Reduced refinery outages and incremental global capacity additions have resulted in declining refined product prices relative to WTI in 2023, compared with 2022, particularly in diesel markets. The Chicago 3-2-1 market crack spread declined compared with the second quarter of 2023 as regional refining utilization was high and waterway maintenance prevented products from being barged to other markets. Group 3 3-2-1 crack spreads increased from the second quarter of 2023 due to higher diesel pricing amid strong demand and low diesel imports as a result of low global inventories. RINs costs remain high as a result of a tight biofuel market, high feedstock prices and uncertainty around policies that drive RINs demand.
North American refining crack spreads are expressed on a WTI basis, while refined products are generally set by global prices. The strength of refining market crack spreads in the U.S. Midwest and Midcontinent generally reflects the differential between Brent and WTI benchmark prices.
Our refining margins are affected by many other factors such as the variety of crude oil feedstock, refinery configuration and product output, where feedstocks are acquired and the time lag between the purchase and delivery of crude oil feedstock, and the cost of feedstock, which is valued on a first in, first out (“FIFO”) accounting basis. The market crack spreads do not precisely mirror the configuration and product output of our refineries, however they are used as a general market indicator.
(1)There are no forward prices for RINs.
Cenovus Energy Inc. – Q3 2023 Management's Discussion and Analysis | 16 |
Natural Gas Benchmarks
Average NYMEX and AECO natural gas prices decreased significantly compared with the three and nine months ended September 30, 2022, due to mild winter conditions weighing on U.S. domestic demand coupled with record high natural gas production and inventories. NYMEX natural gas prices increased marginally compared with the second quarter of 2023 as record high summer natural gas consumption in the U.S. outweighed high production levels. AECO natural gas prices increased slightly compared with the second quarter of 2023 as higher Western Canadian exports and seasonal pipeline maintenance resulted in a widening differential to NYMEX that offset the increase in NYMEX prices. The price received for our Asia Pacific natural gas production is largely based on long-term contracts.

- **ENTRIES PROVIDED**
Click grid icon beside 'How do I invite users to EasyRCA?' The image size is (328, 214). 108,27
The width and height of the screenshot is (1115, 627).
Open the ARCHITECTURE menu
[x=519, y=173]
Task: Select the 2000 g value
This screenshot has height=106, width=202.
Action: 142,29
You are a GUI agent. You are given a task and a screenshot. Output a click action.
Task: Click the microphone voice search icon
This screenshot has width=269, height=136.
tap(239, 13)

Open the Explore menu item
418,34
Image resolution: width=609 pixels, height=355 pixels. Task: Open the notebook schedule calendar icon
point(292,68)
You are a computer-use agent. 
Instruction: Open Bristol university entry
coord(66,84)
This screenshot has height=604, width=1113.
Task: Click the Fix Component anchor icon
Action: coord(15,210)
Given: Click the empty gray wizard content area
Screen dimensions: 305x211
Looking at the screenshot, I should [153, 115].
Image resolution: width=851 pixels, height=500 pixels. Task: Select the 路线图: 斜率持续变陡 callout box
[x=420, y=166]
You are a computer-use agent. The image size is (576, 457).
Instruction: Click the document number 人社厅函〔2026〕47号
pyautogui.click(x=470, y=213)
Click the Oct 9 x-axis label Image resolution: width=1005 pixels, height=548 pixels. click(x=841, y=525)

==

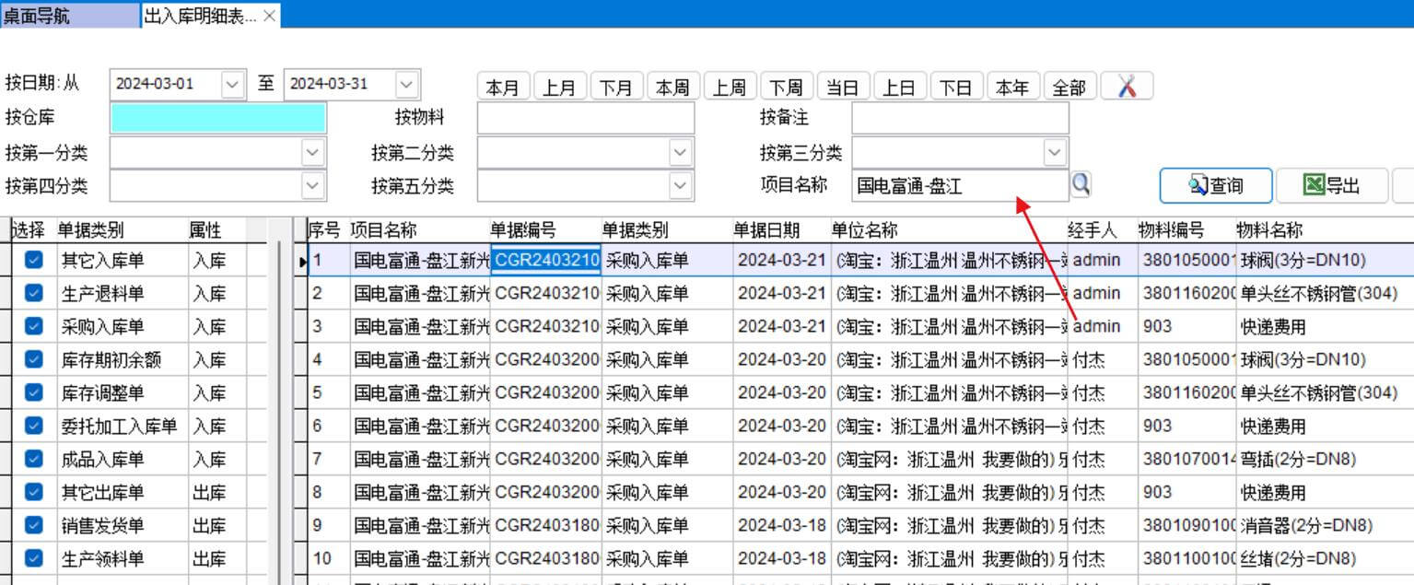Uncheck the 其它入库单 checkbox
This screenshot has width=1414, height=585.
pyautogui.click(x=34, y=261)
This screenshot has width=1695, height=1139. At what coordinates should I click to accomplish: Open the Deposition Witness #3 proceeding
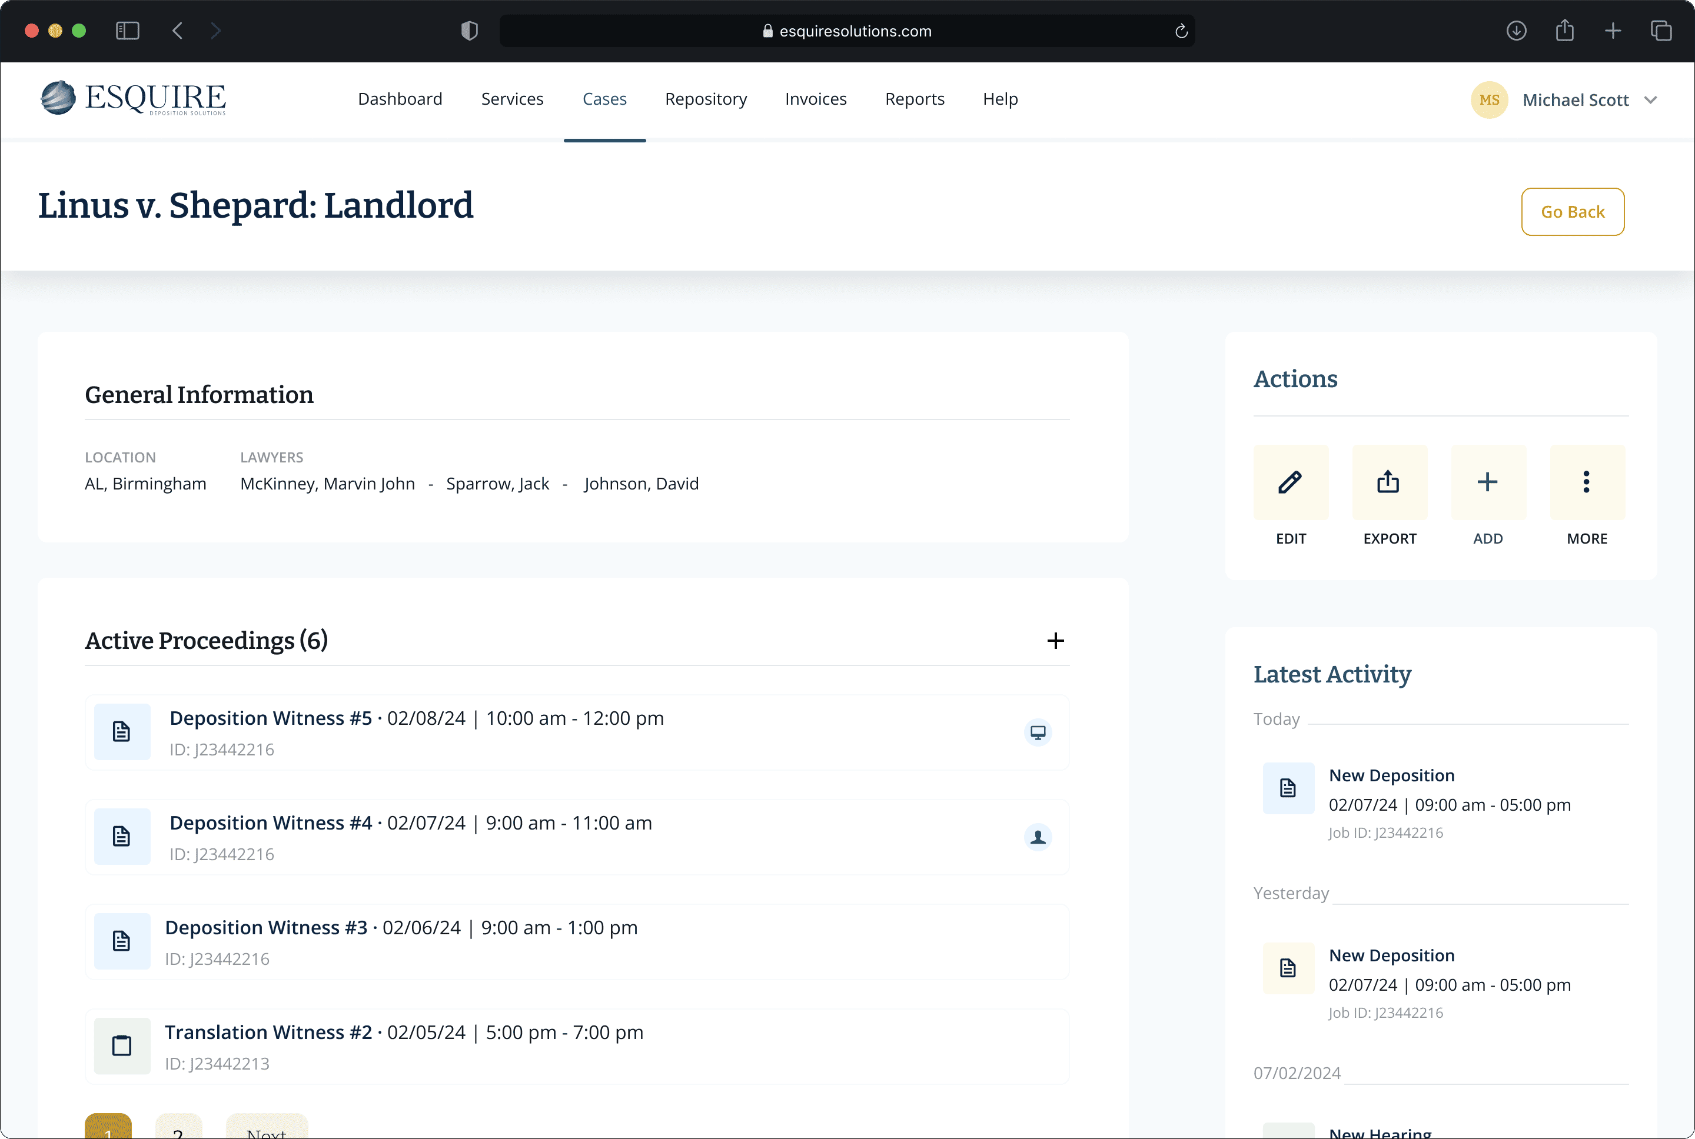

- **GIVEN INSTRUCTION A**
In the refining and natural gas commentary, what three things are given as the reason RINs costs remain high?
- **GIVEN INSTRUCTION B**
For each statement, say yes or no according to the refining and natural gas commentary, and quote the words that decide it.
(i) The Chicago 3-2-1 market crack spread rose compared with the second quarter of 2023.
(ii) The cost of feedstock is valued on a first in, first out basis.
(iii) The price received for Asia Pacific natural gas production is largely based on long-term contracts.
- **GIVEN INSTRUCTION C**
Pick up the refining and natural gas commentary after its final sentence and continue it.

- **EXPECTED OUTPUT A**
A tight biofuel market, high feedstock prices and uncertainty around policies that drive RINs demand.

- **EXPECTED OUTPUT B**
(i) No: "The Chicago 3-2-1 market crack spread declined compared with the second quarter of 2023"
(ii) Yes: "the cost of feedstock, which is valued on a first in, first out (“FIFO”) accounting basis"
(iii) Yes: "The price received for our Asia Pacific natural gas production is largely based on long-term contracts."

- **EXPECTED OUTPUT C**
Foreign Exchange Benchmarks
Our revenues are subject to foreign exchange exposure as the sales prices of our crude oil, NGLs, natural gas and refined products are determined by reference to U.S. dollar benchmark prices. An increase in the value of the Canadian dollar compared with the U.S. dollar has a negative impact on our reported revenue. In addition to our revenues being denominated in U.S. dollars, a significant portion of our long-term debt is also U.S. dollar denominated. As the Canadian dollar weakens, our U.S. dollar debt gives rise to unrealized foreign exchange losses when translated to Canadian dollars. In addition, changes in foreign exchange rates impact the translation of our U.S. and Asia Pacific operations.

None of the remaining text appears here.